*** Opening of Information ***

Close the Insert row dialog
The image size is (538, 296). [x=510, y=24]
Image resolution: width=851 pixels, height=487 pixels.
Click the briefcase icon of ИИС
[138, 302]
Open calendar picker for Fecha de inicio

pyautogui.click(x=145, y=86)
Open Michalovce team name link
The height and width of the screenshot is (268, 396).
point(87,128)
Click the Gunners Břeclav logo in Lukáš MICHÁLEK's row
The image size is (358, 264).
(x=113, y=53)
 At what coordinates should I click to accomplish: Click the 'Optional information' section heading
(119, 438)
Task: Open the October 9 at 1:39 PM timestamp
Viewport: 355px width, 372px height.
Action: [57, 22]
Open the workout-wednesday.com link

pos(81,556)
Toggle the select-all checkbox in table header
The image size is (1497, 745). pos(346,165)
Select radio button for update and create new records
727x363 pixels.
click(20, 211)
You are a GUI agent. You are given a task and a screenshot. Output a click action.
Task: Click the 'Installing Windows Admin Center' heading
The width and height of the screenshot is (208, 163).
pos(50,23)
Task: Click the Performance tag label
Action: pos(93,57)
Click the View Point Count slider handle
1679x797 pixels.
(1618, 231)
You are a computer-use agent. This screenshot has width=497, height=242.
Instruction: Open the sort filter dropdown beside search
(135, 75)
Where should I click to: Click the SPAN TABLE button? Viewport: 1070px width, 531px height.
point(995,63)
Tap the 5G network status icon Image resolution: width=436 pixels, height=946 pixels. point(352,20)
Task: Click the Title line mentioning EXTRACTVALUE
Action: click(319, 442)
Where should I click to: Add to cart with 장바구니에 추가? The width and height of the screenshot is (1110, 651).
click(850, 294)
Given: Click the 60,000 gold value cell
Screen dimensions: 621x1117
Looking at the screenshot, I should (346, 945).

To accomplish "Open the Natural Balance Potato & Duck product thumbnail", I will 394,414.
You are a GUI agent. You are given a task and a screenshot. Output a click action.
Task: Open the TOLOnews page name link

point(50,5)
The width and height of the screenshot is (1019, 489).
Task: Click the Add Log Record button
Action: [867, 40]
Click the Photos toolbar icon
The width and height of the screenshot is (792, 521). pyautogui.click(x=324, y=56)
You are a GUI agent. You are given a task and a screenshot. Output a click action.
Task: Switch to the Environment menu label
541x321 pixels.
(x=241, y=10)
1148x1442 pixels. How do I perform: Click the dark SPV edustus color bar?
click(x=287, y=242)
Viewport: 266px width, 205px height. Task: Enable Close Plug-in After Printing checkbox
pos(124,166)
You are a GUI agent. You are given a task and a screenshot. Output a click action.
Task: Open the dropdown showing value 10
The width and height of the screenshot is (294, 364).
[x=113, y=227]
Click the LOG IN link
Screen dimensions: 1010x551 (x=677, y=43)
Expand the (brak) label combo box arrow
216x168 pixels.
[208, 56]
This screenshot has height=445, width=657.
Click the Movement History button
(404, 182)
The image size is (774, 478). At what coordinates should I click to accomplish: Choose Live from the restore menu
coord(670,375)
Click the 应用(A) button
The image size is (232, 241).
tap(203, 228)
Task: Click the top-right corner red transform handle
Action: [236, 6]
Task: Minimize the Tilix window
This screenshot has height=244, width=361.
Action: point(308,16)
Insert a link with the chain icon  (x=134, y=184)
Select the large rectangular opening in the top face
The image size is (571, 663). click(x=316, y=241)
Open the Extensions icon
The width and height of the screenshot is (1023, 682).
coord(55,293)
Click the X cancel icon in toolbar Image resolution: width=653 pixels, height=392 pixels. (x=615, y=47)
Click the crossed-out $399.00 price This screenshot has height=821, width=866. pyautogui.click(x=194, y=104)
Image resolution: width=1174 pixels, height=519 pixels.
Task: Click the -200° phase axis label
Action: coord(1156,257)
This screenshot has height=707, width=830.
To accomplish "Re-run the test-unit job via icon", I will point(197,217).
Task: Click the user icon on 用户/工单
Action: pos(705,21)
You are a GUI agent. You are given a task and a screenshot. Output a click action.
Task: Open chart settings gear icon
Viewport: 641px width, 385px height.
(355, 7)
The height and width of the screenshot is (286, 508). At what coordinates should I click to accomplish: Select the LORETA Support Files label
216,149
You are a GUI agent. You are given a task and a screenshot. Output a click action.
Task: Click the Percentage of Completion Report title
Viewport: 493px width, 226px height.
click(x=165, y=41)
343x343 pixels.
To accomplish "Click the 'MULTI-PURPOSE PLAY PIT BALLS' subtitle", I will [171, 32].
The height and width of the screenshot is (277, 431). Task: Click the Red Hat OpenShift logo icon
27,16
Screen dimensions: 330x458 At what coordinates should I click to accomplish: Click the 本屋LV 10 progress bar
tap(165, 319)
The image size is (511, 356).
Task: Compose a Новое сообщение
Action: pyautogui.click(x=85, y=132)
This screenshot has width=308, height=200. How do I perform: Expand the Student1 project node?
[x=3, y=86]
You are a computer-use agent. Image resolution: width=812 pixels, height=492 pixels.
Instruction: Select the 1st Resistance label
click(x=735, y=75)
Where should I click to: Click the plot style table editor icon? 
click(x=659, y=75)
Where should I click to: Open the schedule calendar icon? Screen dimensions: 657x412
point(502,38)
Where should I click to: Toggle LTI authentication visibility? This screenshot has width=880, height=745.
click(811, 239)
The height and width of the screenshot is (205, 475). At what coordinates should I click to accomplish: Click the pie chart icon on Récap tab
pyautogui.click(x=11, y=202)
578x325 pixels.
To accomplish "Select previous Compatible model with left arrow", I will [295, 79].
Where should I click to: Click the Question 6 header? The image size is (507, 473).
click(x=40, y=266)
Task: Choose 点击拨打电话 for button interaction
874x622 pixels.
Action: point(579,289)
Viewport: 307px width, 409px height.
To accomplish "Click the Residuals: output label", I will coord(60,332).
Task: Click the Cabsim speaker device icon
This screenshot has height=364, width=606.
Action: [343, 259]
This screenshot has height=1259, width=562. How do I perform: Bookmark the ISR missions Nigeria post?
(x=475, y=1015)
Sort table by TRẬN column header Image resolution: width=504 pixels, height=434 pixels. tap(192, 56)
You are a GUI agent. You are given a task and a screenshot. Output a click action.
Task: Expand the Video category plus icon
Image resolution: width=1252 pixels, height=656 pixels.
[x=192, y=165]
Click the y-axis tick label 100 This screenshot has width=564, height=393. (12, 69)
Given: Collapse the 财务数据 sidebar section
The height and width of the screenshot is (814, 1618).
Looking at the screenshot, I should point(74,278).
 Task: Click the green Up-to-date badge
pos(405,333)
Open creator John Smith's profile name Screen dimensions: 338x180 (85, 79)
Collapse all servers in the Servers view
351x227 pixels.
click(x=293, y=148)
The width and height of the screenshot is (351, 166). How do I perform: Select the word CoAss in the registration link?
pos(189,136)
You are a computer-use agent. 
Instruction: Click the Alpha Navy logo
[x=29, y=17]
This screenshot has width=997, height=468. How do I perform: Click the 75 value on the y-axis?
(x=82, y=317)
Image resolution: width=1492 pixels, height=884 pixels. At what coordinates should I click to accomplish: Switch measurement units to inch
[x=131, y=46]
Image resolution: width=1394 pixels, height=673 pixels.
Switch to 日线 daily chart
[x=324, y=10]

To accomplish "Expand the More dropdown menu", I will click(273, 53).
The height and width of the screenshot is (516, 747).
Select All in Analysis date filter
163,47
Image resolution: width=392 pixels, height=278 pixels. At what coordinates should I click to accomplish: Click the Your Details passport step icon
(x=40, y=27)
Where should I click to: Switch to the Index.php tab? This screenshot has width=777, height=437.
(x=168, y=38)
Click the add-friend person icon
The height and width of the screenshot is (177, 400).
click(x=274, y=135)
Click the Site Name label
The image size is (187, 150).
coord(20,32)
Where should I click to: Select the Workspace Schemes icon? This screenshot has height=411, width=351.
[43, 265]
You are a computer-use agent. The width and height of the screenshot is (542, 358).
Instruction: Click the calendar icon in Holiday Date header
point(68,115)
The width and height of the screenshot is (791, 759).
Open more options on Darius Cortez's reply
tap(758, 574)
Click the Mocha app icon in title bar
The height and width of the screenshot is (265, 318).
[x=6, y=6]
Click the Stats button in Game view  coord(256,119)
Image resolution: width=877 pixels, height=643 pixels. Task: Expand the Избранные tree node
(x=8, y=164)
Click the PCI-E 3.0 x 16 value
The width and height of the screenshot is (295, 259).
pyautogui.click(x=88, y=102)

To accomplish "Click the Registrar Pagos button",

*** Close of Information ***

■ **Instructions to follow**:
If a line above contains the word "computer", it counts; state how many lines count, and nothing more.

■ **Finished task**:
4